* _Consigne_
Extrayez toutes les lignes des enregistrements qui contiennent la chaîne « arrow », en respectant la casse.

* _Enregistrements de textes et de pointage d'éléments_

----

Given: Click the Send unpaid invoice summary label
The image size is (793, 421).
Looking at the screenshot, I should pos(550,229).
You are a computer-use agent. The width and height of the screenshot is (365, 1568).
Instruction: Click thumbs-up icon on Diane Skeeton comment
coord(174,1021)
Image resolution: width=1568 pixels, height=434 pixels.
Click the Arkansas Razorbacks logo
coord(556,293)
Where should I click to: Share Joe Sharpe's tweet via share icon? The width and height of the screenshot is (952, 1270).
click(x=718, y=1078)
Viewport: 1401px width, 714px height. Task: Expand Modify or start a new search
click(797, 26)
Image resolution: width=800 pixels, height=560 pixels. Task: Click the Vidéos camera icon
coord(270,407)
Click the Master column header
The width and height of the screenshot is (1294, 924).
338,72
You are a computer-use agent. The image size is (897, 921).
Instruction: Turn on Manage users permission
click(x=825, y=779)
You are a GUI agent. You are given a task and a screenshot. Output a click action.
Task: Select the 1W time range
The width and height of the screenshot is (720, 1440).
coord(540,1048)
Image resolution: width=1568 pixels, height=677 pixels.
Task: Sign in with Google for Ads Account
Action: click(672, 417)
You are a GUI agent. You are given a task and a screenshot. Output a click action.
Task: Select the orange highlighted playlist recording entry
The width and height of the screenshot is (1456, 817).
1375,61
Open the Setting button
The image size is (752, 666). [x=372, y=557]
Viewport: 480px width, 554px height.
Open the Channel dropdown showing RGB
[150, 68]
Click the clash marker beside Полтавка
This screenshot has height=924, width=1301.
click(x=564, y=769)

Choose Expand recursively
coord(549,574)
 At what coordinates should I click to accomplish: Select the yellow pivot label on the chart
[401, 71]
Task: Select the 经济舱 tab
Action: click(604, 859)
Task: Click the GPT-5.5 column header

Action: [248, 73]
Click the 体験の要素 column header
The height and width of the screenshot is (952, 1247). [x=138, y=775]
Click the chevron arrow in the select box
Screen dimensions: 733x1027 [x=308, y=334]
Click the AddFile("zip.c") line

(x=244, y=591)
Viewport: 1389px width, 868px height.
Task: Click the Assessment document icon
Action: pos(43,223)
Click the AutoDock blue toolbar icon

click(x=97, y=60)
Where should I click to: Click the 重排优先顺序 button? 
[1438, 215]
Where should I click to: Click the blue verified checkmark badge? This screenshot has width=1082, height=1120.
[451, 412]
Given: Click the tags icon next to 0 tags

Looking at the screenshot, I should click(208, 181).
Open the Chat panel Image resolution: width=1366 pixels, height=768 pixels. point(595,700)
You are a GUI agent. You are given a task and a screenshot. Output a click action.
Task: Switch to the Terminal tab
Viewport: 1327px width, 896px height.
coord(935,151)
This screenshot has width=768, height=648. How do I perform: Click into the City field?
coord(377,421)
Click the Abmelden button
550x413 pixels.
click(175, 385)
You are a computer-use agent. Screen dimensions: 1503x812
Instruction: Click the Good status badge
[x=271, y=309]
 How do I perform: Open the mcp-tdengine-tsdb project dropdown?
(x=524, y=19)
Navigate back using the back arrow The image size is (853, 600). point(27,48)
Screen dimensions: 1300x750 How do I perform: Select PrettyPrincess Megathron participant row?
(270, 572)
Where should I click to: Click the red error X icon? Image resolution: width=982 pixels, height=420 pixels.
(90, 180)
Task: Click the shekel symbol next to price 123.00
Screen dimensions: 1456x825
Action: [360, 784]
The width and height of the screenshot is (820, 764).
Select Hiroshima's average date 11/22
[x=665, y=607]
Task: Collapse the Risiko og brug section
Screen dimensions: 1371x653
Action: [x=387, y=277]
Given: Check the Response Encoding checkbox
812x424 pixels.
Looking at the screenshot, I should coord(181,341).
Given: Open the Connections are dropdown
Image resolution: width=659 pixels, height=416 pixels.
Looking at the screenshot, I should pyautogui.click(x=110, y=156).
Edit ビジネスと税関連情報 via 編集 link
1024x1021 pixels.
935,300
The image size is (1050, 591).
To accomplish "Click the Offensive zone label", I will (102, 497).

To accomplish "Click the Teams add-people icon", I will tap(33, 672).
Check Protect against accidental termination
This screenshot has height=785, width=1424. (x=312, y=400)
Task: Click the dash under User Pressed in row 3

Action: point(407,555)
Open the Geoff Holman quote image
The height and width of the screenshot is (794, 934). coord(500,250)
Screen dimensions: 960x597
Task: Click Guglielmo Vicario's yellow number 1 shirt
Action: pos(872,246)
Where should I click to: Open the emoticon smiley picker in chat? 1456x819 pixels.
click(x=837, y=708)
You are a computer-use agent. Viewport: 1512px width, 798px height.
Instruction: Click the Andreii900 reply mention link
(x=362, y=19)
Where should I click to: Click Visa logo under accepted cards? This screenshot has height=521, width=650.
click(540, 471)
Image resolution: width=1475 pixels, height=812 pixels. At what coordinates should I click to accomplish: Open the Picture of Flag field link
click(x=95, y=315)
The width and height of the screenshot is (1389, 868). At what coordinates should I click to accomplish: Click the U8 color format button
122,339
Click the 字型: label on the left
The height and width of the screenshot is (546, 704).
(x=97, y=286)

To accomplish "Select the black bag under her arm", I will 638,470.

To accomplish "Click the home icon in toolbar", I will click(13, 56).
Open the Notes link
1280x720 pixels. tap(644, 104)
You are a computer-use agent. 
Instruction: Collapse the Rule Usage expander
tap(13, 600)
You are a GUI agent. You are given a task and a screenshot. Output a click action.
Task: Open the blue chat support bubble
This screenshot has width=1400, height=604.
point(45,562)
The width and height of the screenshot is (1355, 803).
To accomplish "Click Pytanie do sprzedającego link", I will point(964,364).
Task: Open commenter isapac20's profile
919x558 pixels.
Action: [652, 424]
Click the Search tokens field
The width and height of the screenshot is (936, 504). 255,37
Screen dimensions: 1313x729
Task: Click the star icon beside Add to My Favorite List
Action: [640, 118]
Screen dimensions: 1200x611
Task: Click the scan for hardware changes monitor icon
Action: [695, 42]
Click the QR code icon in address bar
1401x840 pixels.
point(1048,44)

----

* _Résultat attendu_
Click the chevron arrow in the select box
Navigate back using the back arrow The image size is (853, 600). point(27,48)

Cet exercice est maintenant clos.